Il est donc vrai que les saints anges sont nos plus anciens amis, que leur amour est le plus constant, le plus fidèle qui se puisse voir, le plus doux, le plus patient, le plus universel. Tout y est grand, tout y est charmant, tout y est admirable ; disons encore tout y est désintéressé. Car que reçoivent-ils des hommes ? Des ingratitudes inconcevables, des mépris offensants, des injures intolérables. Les infidèles ne les connaissent pas ; les hérétiques les connaissent, sans leur rendre les respects qui leur sont dus ; la plupart des gens de la campagne les ignorent, aussi bien que les infidèles.
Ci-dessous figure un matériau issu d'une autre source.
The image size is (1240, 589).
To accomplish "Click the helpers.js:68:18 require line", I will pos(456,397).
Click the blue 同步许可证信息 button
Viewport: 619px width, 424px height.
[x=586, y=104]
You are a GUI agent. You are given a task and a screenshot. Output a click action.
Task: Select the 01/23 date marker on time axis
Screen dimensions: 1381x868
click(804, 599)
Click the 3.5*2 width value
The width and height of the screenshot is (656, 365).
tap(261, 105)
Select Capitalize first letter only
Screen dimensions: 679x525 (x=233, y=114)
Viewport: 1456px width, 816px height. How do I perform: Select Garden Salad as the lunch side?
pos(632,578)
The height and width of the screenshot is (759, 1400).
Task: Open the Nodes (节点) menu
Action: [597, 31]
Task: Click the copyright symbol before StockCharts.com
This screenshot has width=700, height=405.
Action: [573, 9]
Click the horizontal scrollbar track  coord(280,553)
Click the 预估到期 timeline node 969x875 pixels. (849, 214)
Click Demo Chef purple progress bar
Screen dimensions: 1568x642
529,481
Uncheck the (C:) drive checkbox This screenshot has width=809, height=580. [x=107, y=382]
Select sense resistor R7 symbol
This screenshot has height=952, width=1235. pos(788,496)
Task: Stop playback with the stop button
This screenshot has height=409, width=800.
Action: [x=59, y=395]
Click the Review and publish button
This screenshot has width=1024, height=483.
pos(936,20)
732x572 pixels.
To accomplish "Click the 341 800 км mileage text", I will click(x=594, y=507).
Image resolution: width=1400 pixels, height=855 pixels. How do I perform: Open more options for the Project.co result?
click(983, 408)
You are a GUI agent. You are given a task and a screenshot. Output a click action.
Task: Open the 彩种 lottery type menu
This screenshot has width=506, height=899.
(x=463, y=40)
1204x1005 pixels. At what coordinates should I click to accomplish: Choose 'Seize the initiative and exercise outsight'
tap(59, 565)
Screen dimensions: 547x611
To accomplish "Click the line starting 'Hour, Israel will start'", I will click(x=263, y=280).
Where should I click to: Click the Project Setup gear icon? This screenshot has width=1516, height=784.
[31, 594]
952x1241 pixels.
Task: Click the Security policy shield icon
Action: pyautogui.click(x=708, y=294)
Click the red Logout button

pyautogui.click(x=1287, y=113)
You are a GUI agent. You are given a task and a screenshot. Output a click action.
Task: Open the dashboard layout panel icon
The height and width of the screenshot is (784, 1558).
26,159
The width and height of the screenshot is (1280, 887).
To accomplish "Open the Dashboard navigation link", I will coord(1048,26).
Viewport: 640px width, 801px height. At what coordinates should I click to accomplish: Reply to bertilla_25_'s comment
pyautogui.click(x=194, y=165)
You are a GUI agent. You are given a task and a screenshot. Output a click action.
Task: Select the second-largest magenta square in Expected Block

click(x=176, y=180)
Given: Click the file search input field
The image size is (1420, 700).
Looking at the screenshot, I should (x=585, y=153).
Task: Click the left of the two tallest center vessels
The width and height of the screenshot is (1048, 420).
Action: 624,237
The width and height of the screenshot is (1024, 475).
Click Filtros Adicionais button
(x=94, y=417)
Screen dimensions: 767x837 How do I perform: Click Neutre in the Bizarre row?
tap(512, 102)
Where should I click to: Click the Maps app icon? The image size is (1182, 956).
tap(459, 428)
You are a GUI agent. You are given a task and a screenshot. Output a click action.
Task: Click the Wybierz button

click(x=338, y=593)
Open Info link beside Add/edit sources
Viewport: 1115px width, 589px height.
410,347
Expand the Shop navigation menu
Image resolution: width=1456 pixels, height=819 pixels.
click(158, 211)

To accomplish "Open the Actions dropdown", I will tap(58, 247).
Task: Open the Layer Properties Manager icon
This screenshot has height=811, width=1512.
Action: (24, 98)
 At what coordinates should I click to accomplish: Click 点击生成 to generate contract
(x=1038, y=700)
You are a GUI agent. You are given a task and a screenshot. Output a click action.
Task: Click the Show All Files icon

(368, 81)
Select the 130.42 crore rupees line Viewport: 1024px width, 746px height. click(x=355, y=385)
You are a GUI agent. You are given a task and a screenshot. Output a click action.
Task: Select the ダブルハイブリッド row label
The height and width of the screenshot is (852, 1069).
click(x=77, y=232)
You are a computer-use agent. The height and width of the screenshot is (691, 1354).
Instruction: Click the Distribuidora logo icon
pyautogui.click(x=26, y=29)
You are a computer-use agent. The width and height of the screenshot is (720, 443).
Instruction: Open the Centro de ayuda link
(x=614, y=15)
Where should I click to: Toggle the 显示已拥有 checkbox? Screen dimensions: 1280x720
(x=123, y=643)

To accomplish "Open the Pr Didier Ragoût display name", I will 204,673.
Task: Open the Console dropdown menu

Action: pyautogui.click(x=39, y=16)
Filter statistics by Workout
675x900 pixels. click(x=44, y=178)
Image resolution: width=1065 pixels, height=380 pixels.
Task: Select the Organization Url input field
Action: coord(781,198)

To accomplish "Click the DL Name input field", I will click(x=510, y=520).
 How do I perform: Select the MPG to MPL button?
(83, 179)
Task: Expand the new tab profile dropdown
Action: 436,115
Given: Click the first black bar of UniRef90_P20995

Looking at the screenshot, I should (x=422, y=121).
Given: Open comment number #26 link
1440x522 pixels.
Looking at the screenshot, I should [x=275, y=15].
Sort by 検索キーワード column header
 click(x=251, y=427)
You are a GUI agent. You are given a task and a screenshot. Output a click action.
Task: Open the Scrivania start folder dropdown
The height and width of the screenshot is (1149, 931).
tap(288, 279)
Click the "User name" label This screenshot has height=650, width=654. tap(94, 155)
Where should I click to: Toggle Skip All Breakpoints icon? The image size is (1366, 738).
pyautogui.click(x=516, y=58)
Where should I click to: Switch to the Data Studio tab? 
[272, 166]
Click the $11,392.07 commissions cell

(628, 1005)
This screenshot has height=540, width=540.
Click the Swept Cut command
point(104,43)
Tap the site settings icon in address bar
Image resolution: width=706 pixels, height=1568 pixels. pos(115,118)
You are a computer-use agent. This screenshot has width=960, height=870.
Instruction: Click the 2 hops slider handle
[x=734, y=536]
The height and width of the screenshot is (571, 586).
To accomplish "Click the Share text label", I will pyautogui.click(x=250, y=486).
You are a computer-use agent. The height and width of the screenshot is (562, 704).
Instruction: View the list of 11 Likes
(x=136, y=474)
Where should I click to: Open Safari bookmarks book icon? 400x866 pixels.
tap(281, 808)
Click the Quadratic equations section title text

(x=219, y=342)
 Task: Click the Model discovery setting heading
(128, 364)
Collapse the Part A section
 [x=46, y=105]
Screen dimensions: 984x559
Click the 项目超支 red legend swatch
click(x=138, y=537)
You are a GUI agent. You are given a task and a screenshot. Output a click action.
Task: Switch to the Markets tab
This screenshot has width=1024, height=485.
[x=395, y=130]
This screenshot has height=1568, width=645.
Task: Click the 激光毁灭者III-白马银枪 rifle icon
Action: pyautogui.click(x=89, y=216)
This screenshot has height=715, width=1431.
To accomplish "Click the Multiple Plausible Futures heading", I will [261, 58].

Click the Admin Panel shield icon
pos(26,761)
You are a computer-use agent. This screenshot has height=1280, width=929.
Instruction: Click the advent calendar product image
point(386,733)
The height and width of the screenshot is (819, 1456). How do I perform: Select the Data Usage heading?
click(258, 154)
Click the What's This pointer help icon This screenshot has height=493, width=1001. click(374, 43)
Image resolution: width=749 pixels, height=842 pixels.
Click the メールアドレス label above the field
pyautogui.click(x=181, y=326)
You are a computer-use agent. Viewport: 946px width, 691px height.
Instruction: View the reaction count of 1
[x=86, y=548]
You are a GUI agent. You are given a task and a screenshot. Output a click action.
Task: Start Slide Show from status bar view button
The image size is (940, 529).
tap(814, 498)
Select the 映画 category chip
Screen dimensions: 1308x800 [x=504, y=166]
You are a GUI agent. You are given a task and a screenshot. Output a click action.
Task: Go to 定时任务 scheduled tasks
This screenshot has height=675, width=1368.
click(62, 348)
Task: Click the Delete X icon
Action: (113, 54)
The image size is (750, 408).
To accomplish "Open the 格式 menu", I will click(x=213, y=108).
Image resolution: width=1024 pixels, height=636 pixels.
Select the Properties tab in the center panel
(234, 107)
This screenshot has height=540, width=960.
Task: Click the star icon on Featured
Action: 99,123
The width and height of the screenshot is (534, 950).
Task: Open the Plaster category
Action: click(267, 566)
Souvent ceux qui en sont les mieux instruits, sont plus méconnaissants. Ceux qui passent pour les aimer, pensent quelquefois à eux, les honorent en de certaines rencontres ; et voilà où l'amour des hommes va, pour des esprits qui pensent sans cesse à eux, et qui sont toujours auprès d'eux. Ces vérités méditées sérieusement de temps en temps, jetteront l'âme dans un étonnement d'où elle aura de la peine à revenir, et pour l'excès de l'amour des anges envers les hommes, et pour l'excès des ingratitudes, des froideurs des hommes envers les anges. Enfin, disons encore : Mais d'où vient, célestes esprits, que vous aimez ces hommes, et pourquoi voulez-vous qu'ils vous aiment ? C'est ici qu'il faut que tout esprit s'arrête : le comprenne qui pourra ; mais j'avoue que l'amour des anges est incompréhensible. Ici il me prendrait envie d'aller criant par toute sa terre, à l'ingratitude, à l'insensibilité du cœur humain. Non, il faut le dire, c'est en ce sujet que l'ingratitude paraît dans toute la noirceur, et la dureté du cœur de l'homme dans son dernier excès. Ô hommes, ô hommes, revenez donc de ce malheureux état ; rendez-vous une bonne fois sensibles à tous ces attraits de l'amour. Aimez les anges, aimez le Dieu des anges ; car c'est en lui seul que tout ce qui est aimable doit être aimé.